The Corner

Law & the Courts

Barr’s Mandate to Declassify

Attorney General William Barr testifies on Capitol Hill in Washington, D.C., April 9, 2019 (Aaron P. Bernstein/Reuters)

President Trump has given Attorney General Bill Barr the authority to declassify information having to do with “intelligence activities relating to the campaigns in the 2016 Presidential election and certain related matters.”

The late senator Daniel Patrick Moynihan (D., N.Y.) was pretty convincing on the point that the federal government classifies too much information that should be available to the public, and it would certainly be worth having more information about how the federal government handled investigations in 2016 and afterward. Trump is acting well within his constitutional authority.

But there is the possibility that declassification will be pursued selectively in a way that furthers the administration’s preferred political narratives. If Bill Barr still had the high reputation he had in both parties when he started this job, that suspicion would have been lessened. But he has spun for the president aggressively, which is within the rights of an AG but has reduced his capital. (Not that some of his critics themselves have much of a reputation for sobriety to lose. This morning Rep. Hakeem Jeffries called him the so-called attorney general on Meet the Press.)
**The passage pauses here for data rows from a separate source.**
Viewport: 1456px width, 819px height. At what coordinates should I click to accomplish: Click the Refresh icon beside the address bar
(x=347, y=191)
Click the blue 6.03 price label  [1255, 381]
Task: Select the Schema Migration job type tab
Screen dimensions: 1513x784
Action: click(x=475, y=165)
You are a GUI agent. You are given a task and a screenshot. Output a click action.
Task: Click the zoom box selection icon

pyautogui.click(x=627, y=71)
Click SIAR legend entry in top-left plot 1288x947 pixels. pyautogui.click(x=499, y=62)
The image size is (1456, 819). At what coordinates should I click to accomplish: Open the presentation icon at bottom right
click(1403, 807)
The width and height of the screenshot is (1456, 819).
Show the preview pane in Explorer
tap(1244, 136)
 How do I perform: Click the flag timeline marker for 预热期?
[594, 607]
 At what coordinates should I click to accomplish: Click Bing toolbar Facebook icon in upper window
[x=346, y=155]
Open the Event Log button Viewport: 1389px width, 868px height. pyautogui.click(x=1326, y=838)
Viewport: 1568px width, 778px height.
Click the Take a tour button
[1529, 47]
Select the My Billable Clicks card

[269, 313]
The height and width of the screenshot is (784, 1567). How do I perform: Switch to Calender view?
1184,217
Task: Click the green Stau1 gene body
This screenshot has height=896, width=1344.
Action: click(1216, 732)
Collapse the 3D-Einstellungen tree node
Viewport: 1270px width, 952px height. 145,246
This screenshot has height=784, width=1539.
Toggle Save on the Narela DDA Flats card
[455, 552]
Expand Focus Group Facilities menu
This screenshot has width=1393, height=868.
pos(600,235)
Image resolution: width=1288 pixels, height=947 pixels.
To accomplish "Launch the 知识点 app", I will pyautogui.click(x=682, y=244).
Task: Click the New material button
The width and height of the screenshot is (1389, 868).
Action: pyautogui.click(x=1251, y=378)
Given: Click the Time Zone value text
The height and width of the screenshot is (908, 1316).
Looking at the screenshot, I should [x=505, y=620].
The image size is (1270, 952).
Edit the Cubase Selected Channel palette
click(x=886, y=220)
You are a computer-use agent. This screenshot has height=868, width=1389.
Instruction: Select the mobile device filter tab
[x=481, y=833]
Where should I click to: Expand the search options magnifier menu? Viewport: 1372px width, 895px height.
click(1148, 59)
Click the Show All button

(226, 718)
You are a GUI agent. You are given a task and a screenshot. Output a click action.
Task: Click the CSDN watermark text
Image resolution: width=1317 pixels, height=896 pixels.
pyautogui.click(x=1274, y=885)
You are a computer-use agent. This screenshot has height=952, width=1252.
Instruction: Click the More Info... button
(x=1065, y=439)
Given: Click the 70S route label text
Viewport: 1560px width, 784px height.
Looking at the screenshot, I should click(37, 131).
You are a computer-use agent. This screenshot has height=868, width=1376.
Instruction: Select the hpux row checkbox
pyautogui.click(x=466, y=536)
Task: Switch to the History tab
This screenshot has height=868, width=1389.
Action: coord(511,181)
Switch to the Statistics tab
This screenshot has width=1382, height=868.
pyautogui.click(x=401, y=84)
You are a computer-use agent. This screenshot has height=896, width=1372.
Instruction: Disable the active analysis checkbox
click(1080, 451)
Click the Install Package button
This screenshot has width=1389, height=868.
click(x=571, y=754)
The order also appears in a worse light because the president has suggested over the last week that James Comey, Andrew McCabe, and others had committed “treason” — even after being reminded that treason is punishable by death.

Trump’s campaign against Comey et al also creates a political problem for Republicans. GOP officials keep insisting that it is time to move on from the endless controversy over alleged Russian collusion and obstruction of justice, while also extending that controversy. Barr himself said to Congress that “we have to stop using the criminal-justice system as a political weapon.” Perhaps he should make that case to a president who is, like a lot of his opponents, very free in throwing around the term “treason.”

Update: After I made several of these points on NPR, Tim Graham of the Media Research Center published a post saying I’d gone “Full David Brooks on Collusion, Spygate.” I don’t recall saying anything about collusion; nor does Graham quote anything from me on that subject. Maybe going full David Brooks means getting through an interview without bringing it up? Here‘s what I wrote about it when the Barr letter was released in late March: “There’s no way for President Donald Trump’s opponents to spin it away: He just won a big victory and the Russia-collusion story is over. ”

Since Graham has nothing to say in response to any point I made, his misleading headline is actually his most lucid comment.